**Information supplied**

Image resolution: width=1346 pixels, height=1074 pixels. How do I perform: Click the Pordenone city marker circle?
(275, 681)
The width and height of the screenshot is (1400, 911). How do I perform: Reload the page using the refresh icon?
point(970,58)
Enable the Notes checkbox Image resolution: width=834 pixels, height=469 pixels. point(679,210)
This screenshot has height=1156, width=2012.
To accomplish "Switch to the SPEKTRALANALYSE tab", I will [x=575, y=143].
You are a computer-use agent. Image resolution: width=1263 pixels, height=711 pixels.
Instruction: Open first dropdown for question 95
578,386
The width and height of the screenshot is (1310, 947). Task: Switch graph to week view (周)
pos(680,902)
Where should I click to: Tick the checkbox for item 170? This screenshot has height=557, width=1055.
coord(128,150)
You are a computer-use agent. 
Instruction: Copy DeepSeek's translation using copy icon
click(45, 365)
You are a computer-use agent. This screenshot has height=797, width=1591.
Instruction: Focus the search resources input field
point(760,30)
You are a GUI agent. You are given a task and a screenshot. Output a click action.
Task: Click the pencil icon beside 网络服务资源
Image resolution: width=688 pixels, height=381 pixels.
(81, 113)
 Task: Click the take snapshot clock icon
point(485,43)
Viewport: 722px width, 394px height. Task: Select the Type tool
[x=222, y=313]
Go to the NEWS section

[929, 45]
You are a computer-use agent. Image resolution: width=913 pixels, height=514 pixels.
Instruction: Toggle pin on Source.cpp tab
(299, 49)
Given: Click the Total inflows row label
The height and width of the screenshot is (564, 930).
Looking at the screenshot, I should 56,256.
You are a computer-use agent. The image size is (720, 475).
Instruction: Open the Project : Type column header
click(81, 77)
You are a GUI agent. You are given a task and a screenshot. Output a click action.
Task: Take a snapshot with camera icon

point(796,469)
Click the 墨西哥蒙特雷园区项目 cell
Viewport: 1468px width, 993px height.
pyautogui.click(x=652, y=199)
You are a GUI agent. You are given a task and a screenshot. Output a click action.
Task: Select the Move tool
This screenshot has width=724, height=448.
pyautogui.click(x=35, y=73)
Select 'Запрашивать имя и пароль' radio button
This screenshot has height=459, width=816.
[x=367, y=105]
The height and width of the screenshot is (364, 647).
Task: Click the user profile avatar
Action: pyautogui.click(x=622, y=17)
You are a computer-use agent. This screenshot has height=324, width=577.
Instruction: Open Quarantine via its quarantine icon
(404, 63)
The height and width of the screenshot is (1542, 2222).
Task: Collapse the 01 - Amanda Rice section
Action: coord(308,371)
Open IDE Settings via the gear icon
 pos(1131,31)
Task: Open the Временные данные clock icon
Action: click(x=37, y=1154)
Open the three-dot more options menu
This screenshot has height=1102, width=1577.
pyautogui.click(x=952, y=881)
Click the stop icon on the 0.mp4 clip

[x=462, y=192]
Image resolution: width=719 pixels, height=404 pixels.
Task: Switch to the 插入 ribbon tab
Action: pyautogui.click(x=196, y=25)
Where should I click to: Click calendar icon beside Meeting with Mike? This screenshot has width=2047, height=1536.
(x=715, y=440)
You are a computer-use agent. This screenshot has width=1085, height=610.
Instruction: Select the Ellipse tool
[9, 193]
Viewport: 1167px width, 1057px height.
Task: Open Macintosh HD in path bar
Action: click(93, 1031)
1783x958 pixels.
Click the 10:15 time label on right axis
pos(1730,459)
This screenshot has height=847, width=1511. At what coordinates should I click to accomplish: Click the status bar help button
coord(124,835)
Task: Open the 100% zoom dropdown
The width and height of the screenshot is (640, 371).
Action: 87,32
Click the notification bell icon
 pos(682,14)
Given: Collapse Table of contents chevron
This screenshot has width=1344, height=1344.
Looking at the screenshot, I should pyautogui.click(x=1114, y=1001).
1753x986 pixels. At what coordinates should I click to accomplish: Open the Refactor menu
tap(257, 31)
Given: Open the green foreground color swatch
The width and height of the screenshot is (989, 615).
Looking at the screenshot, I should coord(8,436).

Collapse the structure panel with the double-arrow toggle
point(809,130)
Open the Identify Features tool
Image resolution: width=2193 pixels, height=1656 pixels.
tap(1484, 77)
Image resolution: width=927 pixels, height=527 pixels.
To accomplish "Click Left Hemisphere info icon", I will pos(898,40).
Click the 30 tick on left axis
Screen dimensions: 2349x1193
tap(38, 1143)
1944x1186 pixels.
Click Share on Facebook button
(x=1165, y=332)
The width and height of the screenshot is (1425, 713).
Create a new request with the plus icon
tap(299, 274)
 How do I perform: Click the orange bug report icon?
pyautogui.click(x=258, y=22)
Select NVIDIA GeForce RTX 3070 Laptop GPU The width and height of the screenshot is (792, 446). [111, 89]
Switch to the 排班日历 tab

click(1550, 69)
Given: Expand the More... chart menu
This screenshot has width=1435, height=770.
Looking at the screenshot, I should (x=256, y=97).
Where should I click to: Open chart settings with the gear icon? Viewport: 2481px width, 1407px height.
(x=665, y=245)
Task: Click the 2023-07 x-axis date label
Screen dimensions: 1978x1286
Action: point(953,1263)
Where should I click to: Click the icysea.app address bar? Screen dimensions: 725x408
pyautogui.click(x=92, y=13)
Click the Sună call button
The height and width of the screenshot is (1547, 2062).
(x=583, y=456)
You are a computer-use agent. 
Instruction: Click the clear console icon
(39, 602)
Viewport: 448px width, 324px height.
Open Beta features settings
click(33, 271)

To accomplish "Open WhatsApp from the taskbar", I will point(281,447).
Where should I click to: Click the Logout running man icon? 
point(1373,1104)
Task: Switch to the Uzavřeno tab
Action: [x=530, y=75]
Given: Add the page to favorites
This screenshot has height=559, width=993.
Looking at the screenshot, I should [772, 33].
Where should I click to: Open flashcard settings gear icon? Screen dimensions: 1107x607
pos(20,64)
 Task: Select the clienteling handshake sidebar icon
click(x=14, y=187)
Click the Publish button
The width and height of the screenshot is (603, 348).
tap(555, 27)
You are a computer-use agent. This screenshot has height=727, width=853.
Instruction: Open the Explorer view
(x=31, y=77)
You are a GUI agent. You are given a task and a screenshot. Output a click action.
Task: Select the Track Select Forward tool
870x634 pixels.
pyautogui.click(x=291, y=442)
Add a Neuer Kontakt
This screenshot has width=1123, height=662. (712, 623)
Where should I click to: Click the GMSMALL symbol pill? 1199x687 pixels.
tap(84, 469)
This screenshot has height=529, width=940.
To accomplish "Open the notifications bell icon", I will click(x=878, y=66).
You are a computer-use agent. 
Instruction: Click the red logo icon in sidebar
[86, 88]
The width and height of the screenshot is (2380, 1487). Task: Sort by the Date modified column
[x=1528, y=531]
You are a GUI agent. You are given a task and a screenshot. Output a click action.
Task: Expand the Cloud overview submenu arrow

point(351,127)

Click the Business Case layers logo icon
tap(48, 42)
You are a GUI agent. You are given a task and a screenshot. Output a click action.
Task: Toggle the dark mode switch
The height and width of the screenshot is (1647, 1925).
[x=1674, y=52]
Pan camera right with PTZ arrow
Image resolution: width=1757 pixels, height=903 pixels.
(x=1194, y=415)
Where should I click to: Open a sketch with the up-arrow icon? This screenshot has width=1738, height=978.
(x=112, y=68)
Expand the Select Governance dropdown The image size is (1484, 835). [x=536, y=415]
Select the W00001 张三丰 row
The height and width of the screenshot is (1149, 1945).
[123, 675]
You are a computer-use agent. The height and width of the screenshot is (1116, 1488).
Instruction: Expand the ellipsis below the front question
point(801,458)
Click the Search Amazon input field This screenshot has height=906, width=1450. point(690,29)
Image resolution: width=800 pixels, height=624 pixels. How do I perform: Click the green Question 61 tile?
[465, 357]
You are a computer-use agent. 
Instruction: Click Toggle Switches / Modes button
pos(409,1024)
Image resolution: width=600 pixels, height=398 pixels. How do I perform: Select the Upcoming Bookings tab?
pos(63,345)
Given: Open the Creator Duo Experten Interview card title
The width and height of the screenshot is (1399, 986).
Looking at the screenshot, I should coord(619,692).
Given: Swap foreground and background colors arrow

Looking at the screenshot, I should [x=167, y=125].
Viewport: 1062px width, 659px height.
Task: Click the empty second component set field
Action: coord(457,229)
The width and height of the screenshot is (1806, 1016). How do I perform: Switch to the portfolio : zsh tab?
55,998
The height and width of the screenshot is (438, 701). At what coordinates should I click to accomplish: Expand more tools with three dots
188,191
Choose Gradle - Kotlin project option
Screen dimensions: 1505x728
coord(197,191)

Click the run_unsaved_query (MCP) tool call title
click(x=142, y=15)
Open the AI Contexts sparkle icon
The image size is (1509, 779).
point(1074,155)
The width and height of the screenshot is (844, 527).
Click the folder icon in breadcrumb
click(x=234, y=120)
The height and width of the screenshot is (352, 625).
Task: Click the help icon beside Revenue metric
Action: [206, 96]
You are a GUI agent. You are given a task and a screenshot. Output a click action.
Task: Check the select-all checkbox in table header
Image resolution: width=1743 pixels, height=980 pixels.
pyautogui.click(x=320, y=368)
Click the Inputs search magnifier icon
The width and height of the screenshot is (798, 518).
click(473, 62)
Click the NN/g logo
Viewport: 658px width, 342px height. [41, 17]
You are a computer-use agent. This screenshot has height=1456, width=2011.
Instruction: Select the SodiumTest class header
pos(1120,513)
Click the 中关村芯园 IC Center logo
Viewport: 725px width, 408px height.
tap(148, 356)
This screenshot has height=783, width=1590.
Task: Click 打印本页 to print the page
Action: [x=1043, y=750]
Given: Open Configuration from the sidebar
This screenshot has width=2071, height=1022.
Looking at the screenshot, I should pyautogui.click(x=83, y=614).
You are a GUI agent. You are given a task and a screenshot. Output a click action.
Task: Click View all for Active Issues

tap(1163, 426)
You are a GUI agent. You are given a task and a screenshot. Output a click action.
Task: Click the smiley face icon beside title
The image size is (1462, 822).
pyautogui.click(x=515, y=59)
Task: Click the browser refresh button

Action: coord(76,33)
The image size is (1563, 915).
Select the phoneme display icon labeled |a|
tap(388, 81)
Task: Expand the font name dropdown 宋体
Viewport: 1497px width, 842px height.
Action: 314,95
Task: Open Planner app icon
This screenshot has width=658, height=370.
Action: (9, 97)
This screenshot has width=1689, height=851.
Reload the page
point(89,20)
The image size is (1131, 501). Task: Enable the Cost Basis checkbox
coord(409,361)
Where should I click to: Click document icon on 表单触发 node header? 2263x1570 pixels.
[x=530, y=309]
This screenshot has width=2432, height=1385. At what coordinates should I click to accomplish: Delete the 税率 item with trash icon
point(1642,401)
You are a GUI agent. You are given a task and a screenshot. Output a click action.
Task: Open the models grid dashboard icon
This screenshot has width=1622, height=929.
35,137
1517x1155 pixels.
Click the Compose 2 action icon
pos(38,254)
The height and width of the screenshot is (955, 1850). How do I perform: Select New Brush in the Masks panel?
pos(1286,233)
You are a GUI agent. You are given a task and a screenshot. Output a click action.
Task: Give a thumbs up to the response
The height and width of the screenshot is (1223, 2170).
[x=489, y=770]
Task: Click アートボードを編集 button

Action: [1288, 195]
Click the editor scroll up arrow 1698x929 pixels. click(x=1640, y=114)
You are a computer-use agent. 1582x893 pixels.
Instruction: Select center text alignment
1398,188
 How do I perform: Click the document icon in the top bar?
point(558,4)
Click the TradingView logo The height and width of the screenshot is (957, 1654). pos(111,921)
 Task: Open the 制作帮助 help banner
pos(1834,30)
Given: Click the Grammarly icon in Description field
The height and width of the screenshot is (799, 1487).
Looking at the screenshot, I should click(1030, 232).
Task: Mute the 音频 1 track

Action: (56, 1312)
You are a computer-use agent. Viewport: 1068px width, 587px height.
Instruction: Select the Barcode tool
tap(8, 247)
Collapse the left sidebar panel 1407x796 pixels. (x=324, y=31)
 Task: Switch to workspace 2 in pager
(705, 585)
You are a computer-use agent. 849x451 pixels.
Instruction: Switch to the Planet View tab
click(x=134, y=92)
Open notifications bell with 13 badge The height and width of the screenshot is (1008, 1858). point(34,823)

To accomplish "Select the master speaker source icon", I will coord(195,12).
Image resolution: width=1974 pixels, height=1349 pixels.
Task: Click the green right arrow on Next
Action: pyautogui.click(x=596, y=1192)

**Brief**
Starting at the line with "How do I perform: Click the document", restate every line word for word through the end of the listing above.

**Result of this exercise**
 How do I perform: Click the document icon in the top bar?
point(558,4)
Click the TradingView logo The height and width of the screenshot is (957, 1654). pos(111,921)
 Task: Open the 制作帮助 help banner
pos(1834,30)
Given: Click the Grammarly icon in Description field
The height and width of the screenshot is (799, 1487).
Looking at the screenshot, I should click(1030, 232).
Task: Mute the 音频 1 track

Action: (56, 1312)
You are a computer-use agent. Viewport: 1068px width, 587px height.
Instruction: Select the Barcode tool
tap(8, 247)
Collapse the left sidebar panel 1407x796 pixels. (x=324, y=31)
 Task: Switch to workspace 2 in pager
(705, 585)
You are a computer-use agent. 849x451 pixels.
Instruction: Switch to the Planet View tab
click(x=134, y=92)
Open notifications bell with 13 badge The height and width of the screenshot is (1008, 1858). point(34,823)

To accomplish "Select the master speaker source icon", I will coord(195,12).
Image resolution: width=1974 pixels, height=1349 pixels.
Task: Click the green right arrow on Next
Action: pyautogui.click(x=596, y=1192)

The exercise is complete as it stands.